Data provided section start

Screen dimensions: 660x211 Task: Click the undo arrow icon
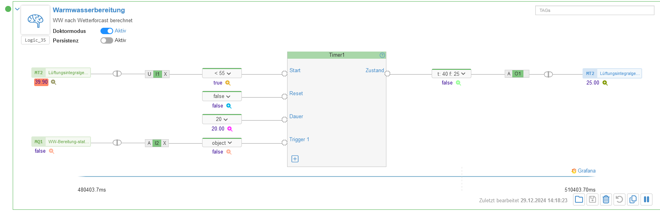point(619,199)
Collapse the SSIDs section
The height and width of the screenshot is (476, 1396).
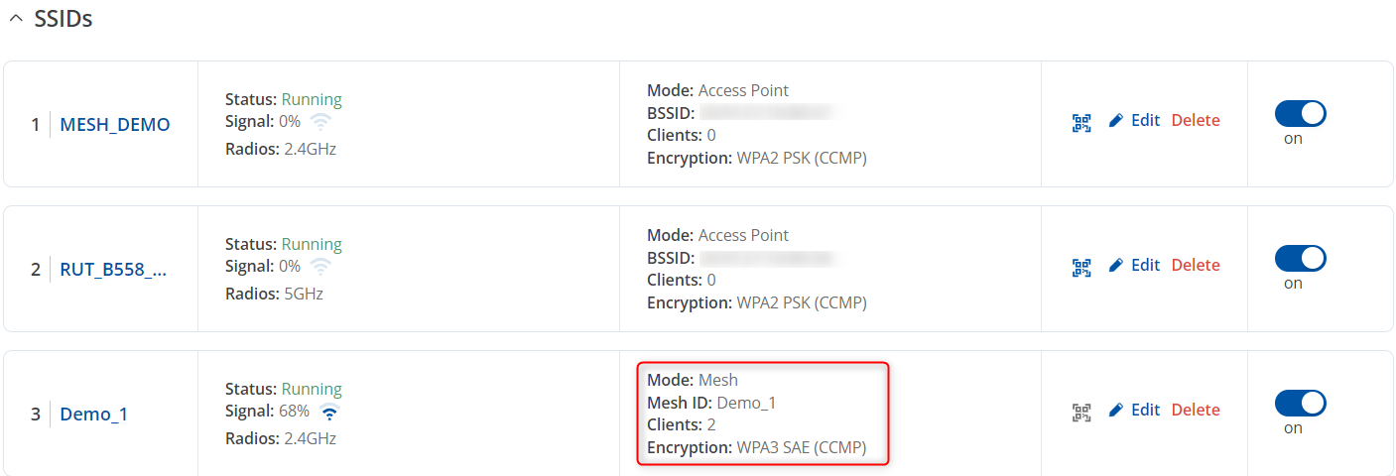click(x=16, y=20)
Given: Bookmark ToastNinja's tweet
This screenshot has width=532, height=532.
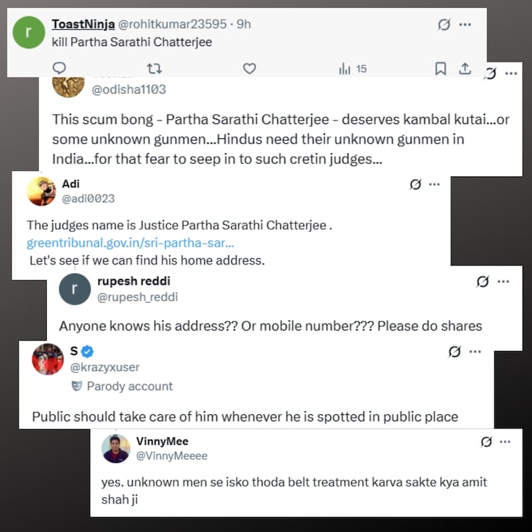Looking at the screenshot, I should 440,68.
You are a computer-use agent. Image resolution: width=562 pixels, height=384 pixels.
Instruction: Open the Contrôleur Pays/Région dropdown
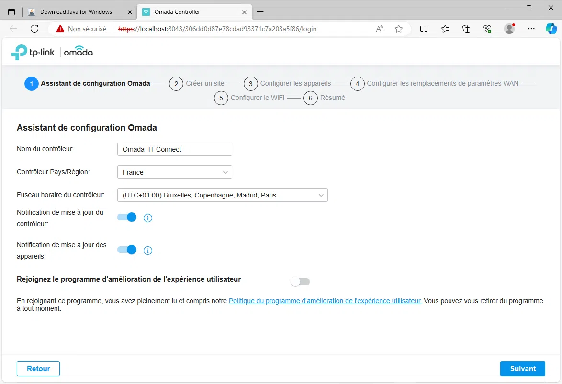174,172
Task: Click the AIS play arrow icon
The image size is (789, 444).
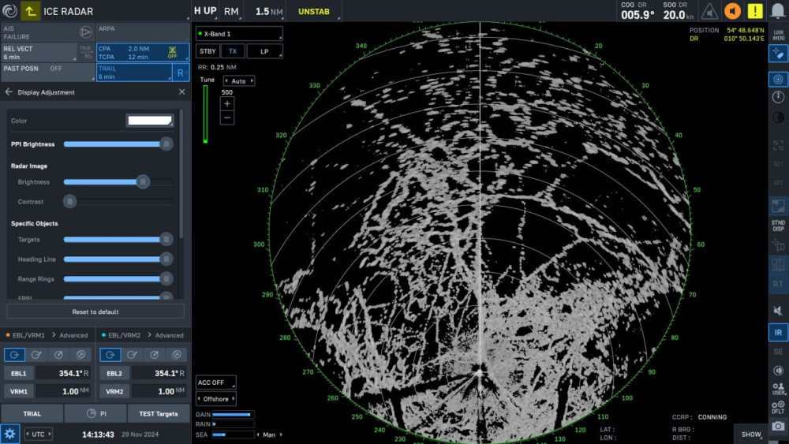Action: tap(85, 32)
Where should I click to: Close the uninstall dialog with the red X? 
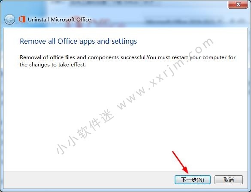pos(238,4)
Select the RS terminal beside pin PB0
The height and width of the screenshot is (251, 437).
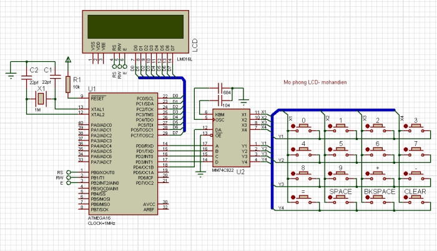point(68,172)
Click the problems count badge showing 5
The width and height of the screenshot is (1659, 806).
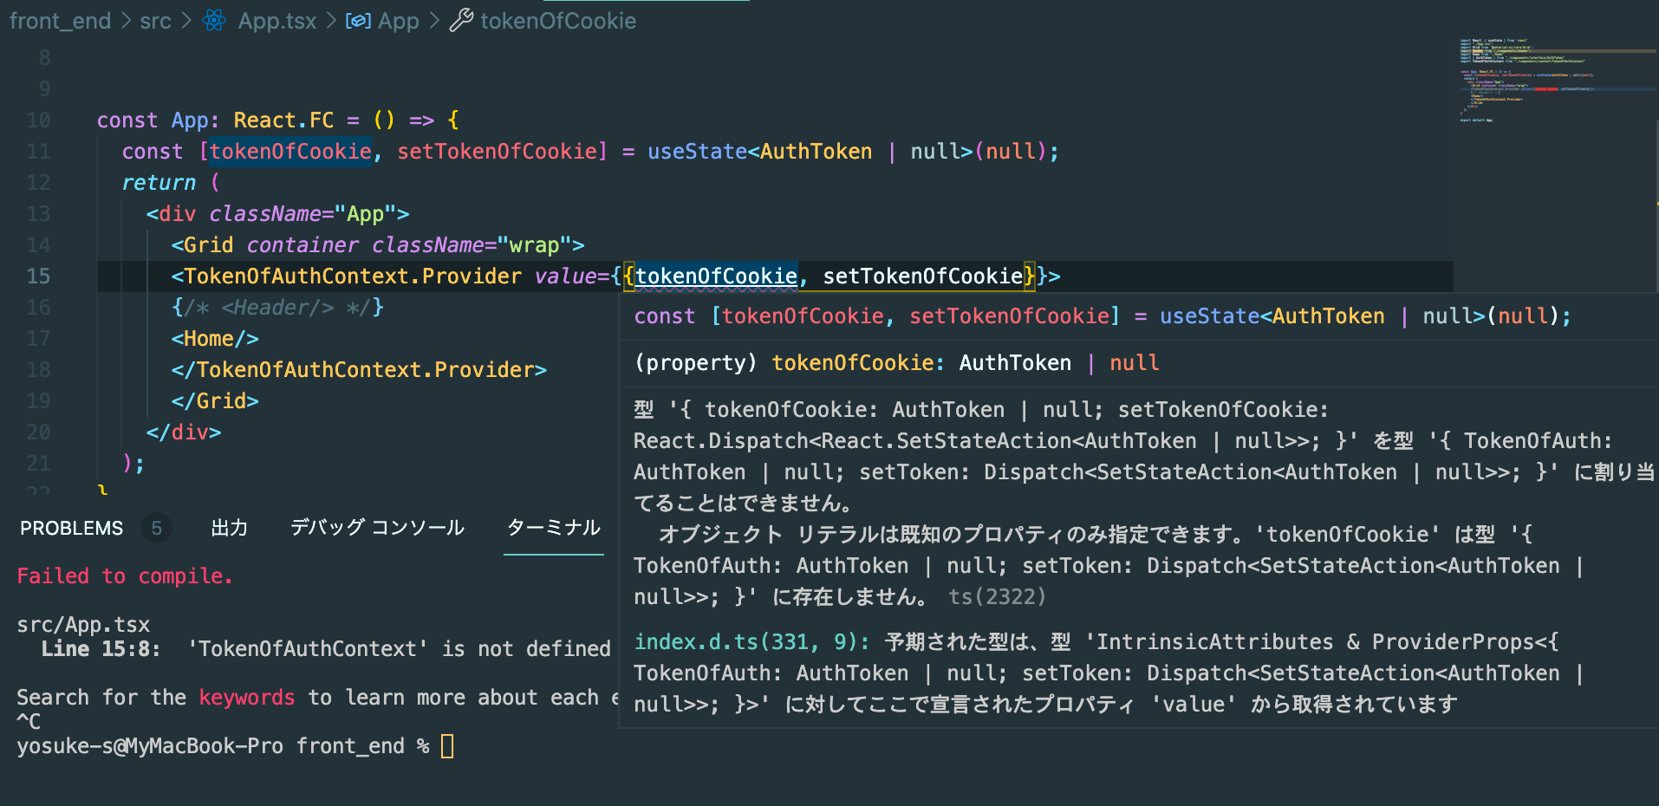[x=156, y=528]
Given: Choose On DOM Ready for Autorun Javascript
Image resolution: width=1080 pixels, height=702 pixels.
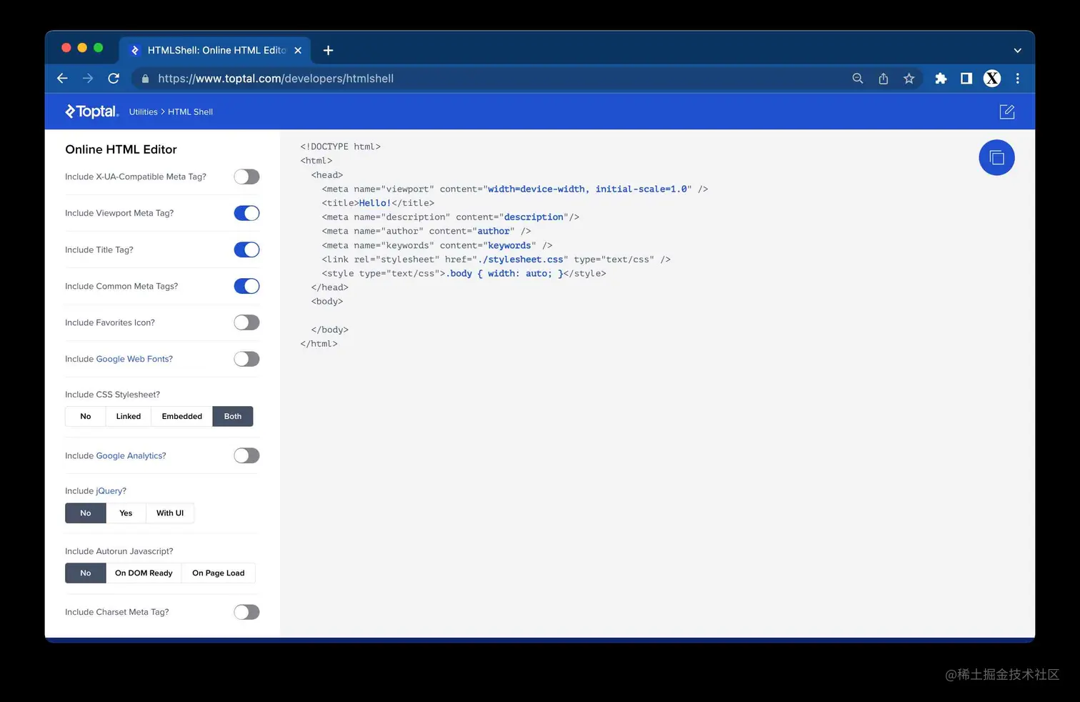Looking at the screenshot, I should click(144, 573).
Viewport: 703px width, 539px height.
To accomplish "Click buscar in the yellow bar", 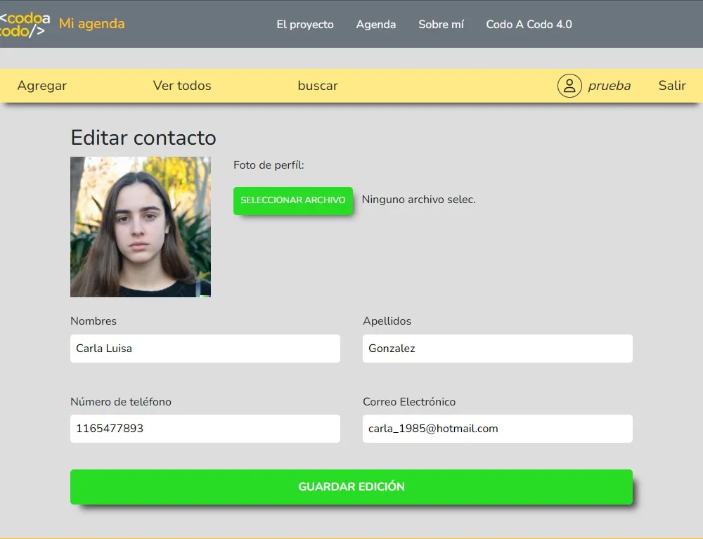I will click(x=318, y=86).
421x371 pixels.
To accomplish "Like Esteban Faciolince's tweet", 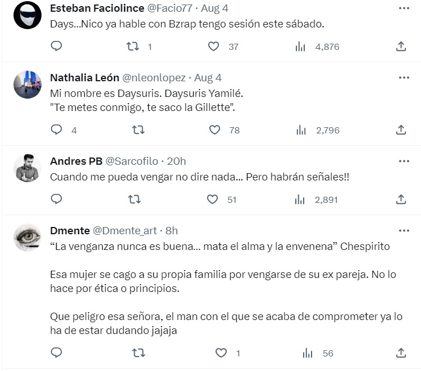I will pos(213,47).
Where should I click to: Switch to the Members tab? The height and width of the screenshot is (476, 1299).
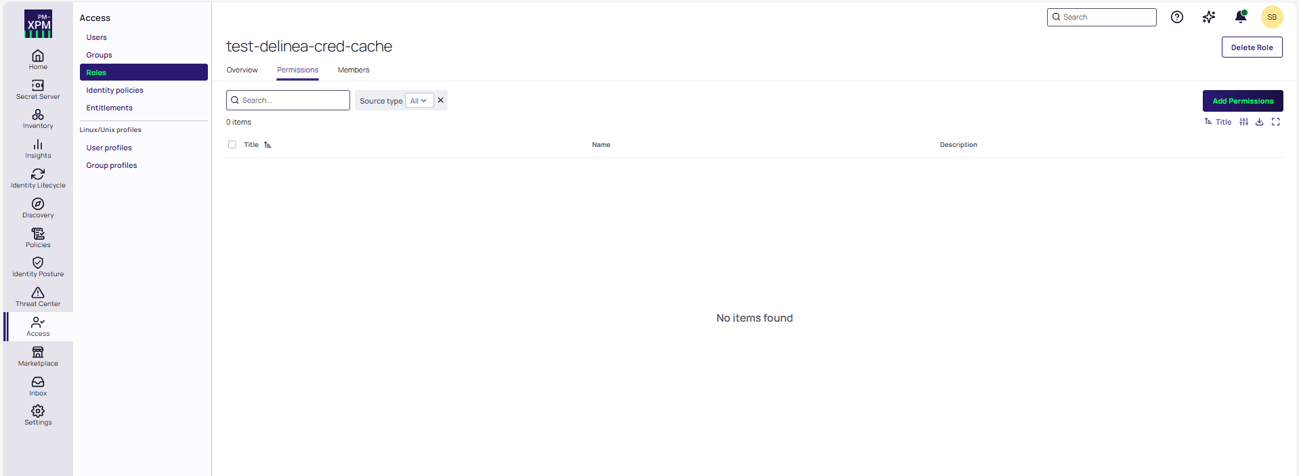coord(354,70)
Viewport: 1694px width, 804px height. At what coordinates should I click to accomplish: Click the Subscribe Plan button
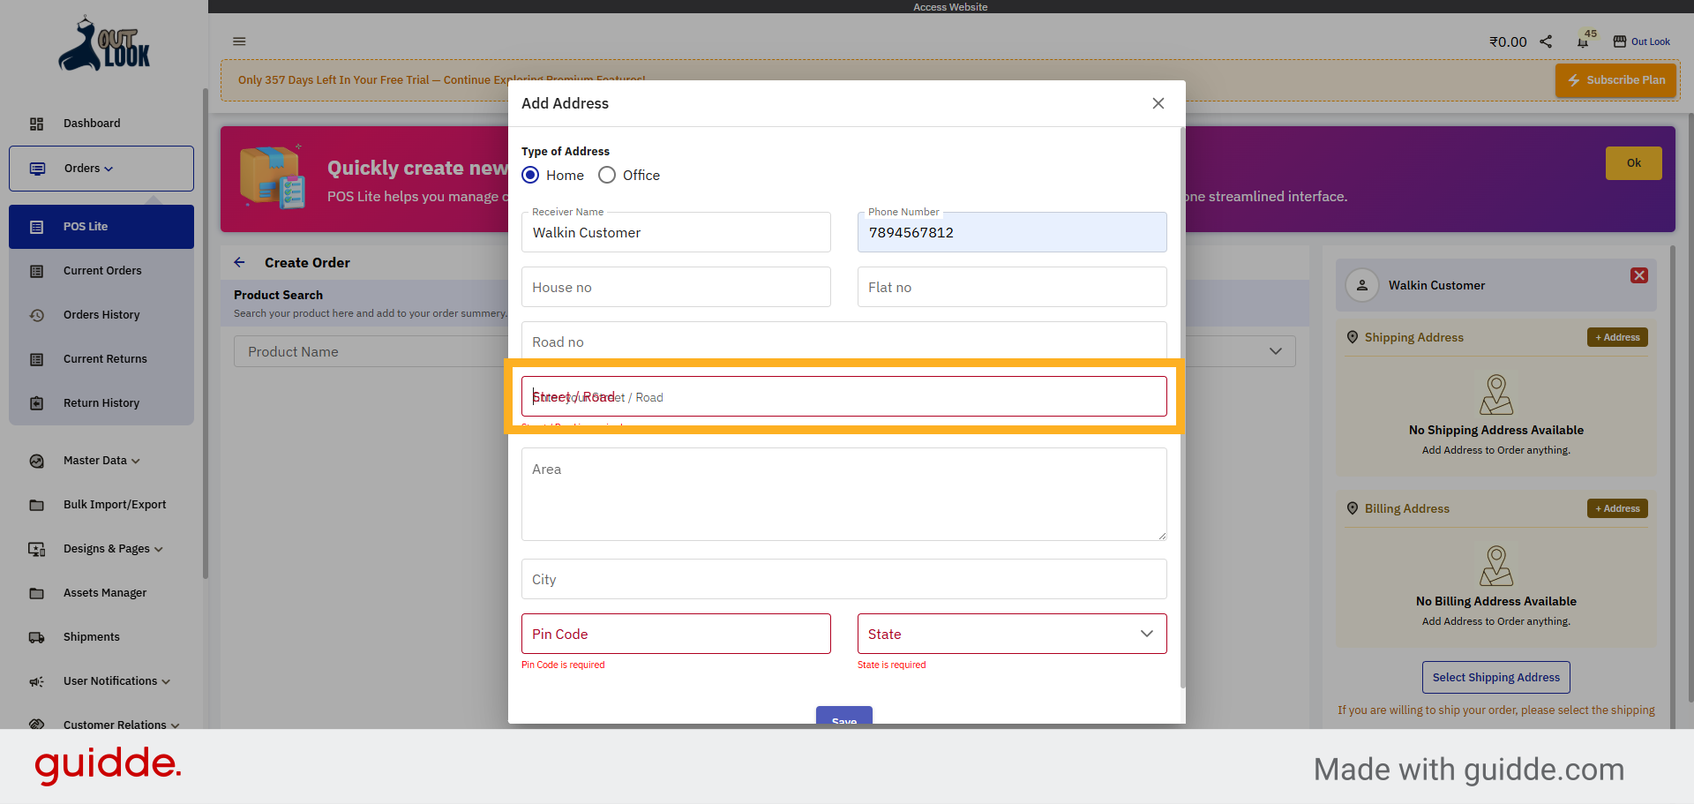coord(1615,79)
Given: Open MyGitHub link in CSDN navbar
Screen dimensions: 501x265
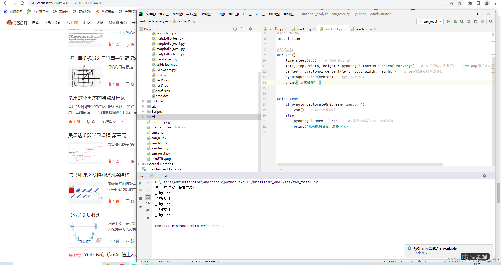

Data provided section end

▶ Task description
What is needed is a word-for-word copy of the lines from the start of the data to the line with "You are a computer-use", inclusive, with no pictures in it.

▶ Result below
Screen dimensions: 660x211 Task: Click the undo arrow icon
point(619,199)
Collapse the SSIDs section
The height and width of the screenshot is (476, 1396).
click(x=16, y=20)
Given: Bookmark ToastNinja's tweet
This screenshot has width=532, height=532.
Looking at the screenshot, I should 440,68.
You are a computer-use agent. Image resolution: width=562 pixels, height=384 pixels.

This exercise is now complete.